Thursday, April 24, 2008

Update from WWW2008

The HCLS workshop was very good. I especially enjoyed Mark Wilkinson's talk about BioMody 2.0 (very Larry Lessig-esque) and Chris Baker's. There's some definite interest from a number of people about my talk too.

The keynote of the first day was from the Vice President of Engineering at Google, Kai-Fu Lee. In my talk I said that IBM had noted that scale-out architecture gives you a 4 times performance benefit for the same cost. He said that Google gets around 33 times or more from a scale-out architecture. The whole cloud thing is really interesting in that it's not only about better value but about doing things you just can't do with more traditional computing architectures. The number of people I've overheard saying that they haven't been able to get their email working because they're using some sort of client/server architecture is amazing. I mean what's to get working these days when you can just use GMail?

The SPARQL BOF was interesting as well (Eric took notes). The time frame seems to be around 2009 before they get started on SPARQL the next generation. What sticks out in my mind is the discussion around free text searching - adding something like Lucene. There was also aggregates, negation, starting from a blank node in a SPARQL query and transitive and following owl:sameAs. I was pretty familiar with all of these so it was interesting just to listen for a change. So with both aggregates and free text you are creating a new variable. Lucene gives you a score back and I remember in Kowari we had that information but I don't think it was ever visible in a variable (maybe I'm wrong I don't really remember). It would be nice to be able to bind new variables somehow from things in the WHERE clause for this - and that would also allow you to filter out based on COUNTS greater than some value (without having a HAVING clause) or documents that match your Lucene query greater than a certain value.
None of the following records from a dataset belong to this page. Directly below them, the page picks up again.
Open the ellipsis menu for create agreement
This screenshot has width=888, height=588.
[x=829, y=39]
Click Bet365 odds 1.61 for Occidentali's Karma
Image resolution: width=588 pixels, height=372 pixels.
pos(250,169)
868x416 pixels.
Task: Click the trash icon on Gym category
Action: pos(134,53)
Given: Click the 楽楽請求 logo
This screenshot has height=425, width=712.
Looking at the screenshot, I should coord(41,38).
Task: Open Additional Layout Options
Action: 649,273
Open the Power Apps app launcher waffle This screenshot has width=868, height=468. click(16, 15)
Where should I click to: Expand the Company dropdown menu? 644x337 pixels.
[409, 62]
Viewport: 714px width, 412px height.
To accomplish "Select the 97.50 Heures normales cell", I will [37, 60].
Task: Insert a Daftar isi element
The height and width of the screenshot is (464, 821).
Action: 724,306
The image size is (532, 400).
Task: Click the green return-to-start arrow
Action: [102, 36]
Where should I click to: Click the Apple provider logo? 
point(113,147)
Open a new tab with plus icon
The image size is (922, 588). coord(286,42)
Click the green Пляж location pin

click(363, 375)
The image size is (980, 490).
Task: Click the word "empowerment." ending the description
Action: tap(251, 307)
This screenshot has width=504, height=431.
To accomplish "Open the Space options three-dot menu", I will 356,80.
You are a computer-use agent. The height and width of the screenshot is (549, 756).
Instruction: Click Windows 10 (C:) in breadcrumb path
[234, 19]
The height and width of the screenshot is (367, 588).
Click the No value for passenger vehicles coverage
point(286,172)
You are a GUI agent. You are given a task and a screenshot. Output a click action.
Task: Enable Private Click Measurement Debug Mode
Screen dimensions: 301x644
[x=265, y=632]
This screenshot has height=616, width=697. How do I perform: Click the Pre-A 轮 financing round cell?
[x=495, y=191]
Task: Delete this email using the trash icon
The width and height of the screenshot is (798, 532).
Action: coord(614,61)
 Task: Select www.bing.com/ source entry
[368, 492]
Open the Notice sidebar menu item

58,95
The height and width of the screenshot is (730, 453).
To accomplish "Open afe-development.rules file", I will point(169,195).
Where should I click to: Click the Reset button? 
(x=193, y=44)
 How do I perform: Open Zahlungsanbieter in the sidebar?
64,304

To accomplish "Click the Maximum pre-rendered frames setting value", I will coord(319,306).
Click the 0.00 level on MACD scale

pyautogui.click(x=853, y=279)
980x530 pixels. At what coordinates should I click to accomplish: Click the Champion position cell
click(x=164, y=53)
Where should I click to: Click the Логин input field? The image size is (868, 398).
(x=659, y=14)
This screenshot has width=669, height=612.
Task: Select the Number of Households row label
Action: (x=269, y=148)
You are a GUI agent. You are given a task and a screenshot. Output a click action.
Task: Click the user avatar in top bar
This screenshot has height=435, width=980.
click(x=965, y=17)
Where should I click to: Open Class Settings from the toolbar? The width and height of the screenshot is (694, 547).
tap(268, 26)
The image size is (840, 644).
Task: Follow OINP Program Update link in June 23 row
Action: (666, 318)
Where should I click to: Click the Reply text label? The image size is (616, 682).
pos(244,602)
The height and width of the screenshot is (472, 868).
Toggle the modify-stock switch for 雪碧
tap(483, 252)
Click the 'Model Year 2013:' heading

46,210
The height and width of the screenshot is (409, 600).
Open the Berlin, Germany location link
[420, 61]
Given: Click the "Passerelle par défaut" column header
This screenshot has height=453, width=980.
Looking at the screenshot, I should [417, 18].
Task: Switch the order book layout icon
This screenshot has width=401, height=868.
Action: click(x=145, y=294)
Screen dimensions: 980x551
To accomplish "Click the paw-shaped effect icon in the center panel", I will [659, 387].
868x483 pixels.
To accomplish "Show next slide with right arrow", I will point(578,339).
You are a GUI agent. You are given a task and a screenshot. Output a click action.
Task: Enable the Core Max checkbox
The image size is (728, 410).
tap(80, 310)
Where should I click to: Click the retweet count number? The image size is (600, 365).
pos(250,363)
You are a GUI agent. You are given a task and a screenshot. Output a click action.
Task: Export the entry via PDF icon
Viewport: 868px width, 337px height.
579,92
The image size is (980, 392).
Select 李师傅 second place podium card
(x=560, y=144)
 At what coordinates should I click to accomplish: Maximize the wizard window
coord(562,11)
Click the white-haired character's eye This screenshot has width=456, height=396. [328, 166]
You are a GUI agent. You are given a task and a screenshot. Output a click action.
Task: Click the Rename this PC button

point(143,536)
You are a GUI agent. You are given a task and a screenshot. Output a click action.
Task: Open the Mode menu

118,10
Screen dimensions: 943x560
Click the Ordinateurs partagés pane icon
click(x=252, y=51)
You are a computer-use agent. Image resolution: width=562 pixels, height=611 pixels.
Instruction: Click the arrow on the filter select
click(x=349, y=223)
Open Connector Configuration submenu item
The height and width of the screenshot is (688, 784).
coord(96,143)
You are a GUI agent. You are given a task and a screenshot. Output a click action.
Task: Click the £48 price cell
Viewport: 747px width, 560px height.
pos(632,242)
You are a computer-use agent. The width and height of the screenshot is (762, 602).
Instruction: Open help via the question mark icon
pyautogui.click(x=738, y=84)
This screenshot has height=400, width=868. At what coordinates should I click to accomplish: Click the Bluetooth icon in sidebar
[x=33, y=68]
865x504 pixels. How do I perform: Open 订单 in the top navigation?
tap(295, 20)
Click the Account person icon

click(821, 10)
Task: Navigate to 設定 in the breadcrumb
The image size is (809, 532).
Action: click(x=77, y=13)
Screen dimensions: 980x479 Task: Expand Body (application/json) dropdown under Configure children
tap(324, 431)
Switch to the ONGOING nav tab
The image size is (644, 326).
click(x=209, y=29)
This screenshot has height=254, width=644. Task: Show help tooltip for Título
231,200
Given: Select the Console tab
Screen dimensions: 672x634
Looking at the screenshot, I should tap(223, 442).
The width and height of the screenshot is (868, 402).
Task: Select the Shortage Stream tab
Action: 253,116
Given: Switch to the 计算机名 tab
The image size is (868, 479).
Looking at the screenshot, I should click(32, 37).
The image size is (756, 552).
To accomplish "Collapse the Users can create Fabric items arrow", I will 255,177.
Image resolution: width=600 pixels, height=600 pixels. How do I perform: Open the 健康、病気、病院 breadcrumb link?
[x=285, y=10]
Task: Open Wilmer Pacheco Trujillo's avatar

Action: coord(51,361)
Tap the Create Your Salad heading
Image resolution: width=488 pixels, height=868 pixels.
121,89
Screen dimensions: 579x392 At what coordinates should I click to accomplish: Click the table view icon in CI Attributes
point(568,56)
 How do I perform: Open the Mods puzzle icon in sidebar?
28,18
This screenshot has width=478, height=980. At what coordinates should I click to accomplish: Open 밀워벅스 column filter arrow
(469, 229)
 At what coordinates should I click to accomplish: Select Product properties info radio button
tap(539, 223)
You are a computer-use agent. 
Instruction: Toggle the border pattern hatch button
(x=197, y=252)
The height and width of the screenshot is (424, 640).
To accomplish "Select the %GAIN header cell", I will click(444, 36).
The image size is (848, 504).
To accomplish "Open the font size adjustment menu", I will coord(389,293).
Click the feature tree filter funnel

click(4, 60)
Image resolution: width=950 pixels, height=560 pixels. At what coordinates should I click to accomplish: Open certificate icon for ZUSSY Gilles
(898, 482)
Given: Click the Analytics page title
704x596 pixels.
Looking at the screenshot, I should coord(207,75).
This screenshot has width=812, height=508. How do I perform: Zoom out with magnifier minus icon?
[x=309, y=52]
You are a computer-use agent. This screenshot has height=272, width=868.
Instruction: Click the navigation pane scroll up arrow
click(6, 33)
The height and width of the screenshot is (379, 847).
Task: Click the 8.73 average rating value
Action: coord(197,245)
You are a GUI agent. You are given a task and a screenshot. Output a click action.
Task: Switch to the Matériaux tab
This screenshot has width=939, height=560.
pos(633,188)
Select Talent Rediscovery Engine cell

Being able to do transitive relationships just on a subset of the subclass relationship (like only subclasses of mammals not infer the whole tree of life) seemed to have been met with some reluctance. I really didn't understand this but it seemed to be around that it was the store's responsibility to control this and not up to the user to specify.

The other thing that was mentioned was transactions. It seems that transactions probably won't be part of SPARQL due to the nature of distributed transactions across the Web.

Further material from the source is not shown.